> [Excerpted data]

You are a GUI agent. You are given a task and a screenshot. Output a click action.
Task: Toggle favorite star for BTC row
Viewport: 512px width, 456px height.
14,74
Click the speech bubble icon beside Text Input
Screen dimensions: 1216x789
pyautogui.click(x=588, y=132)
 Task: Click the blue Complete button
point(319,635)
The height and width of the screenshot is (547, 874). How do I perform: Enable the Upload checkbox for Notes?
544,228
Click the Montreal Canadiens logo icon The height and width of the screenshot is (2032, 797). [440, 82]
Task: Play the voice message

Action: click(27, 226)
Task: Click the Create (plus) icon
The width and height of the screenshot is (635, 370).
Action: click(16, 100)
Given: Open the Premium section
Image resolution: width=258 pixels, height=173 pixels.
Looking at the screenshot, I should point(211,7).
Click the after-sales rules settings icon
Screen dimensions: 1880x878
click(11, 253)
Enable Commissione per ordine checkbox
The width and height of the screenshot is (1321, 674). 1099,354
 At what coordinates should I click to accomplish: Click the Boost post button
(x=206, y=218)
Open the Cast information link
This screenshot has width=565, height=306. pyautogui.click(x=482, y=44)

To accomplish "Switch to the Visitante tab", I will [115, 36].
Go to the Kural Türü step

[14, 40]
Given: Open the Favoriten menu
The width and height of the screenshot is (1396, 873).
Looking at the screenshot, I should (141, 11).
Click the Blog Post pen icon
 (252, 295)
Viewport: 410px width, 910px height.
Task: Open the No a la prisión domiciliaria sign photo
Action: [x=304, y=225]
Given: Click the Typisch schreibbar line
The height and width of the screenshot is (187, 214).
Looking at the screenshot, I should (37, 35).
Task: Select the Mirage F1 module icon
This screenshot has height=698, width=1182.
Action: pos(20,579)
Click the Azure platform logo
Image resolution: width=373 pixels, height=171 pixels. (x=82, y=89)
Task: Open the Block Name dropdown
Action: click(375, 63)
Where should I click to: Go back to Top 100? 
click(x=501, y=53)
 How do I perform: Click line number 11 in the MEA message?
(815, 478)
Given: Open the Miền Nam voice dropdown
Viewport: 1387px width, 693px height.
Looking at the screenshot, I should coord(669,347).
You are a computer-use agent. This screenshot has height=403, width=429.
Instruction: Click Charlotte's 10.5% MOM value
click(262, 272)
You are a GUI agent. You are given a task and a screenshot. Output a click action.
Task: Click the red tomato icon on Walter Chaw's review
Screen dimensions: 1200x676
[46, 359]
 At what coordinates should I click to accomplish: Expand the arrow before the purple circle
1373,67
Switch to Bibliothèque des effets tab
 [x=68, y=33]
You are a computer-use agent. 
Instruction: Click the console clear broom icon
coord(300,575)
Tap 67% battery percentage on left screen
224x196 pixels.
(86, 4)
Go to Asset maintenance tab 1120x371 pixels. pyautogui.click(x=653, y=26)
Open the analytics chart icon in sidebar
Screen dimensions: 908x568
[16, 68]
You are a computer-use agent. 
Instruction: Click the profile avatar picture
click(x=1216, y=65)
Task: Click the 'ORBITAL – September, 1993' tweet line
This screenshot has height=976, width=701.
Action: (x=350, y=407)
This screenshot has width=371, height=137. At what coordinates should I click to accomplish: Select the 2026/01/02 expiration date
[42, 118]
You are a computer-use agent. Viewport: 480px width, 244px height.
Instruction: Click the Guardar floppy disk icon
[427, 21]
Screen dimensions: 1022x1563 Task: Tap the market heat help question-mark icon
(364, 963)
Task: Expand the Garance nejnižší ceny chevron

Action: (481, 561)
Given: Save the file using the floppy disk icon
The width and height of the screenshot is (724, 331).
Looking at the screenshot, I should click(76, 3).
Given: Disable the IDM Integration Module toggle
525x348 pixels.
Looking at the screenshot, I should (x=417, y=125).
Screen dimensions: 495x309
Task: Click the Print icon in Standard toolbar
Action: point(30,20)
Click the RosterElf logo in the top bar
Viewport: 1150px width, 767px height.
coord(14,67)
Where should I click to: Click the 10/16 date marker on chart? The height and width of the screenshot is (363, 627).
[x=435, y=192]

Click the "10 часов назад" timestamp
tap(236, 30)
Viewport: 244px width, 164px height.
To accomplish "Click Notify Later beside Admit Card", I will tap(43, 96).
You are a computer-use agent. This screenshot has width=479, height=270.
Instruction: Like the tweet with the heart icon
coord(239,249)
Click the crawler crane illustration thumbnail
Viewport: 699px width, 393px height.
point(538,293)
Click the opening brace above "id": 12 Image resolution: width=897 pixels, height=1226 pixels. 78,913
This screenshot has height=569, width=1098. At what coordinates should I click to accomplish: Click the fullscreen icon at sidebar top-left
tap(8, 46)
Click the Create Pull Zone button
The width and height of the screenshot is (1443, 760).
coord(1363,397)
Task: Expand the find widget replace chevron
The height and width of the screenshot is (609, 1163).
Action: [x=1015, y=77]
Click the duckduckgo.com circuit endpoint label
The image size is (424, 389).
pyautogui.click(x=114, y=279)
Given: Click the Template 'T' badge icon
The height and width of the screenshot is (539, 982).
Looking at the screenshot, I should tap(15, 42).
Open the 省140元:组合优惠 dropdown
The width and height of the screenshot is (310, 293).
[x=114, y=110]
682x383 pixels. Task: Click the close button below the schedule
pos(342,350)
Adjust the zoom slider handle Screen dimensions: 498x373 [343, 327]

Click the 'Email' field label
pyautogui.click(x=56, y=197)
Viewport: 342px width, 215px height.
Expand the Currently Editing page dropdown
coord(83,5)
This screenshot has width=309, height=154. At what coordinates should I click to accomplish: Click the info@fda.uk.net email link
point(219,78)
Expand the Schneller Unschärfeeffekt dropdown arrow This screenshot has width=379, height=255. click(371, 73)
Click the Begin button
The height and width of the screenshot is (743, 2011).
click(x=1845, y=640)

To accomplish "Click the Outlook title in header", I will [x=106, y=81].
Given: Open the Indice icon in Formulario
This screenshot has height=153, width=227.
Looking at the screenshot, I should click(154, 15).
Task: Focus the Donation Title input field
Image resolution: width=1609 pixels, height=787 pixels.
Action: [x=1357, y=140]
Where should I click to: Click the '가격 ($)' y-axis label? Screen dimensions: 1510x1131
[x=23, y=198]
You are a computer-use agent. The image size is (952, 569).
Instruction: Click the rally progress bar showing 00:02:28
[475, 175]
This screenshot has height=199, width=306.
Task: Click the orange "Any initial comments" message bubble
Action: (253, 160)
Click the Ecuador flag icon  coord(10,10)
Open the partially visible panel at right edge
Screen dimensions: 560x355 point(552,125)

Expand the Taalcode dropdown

> [Exercise requirements] Above this instruction are the records; retype exactly the lines from the one containing "Open the 省140元:组合优惠 dropdown" up to and including the one containing "Given: Open the Indice icon in Formulario".

> [Your response]
Open the 省140元:组合优惠 dropdown
The width and height of the screenshot is (310, 293).
[x=114, y=110]
682x383 pixels. Task: Click the close button below the schedule
pos(342,350)
Adjust the zoom slider handle Screen dimensions: 498x373 [343, 327]

Click the 'Email' field label
pyautogui.click(x=56, y=197)
Viewport: 342px width, 215px height.
Expand the Currently Editing page dropdown
coord(83,5)
This screenshot has width=309, height=154. At what coordinates should I click to accomplish: Click the info@fda.uk.net email link
point(219,78)
Expand the Schneller Unschärfeeffekt dropdown arrow This screenshot has width=379, height=255. click(371, 73)
Click the Begin button
The height and width of the screenshot is (743, 2011).
click(x=1845, y=640)

To accomplish "Click the Outlook title in header", I will [x=106, y=81].
Given: Open the Indice icon in Formulario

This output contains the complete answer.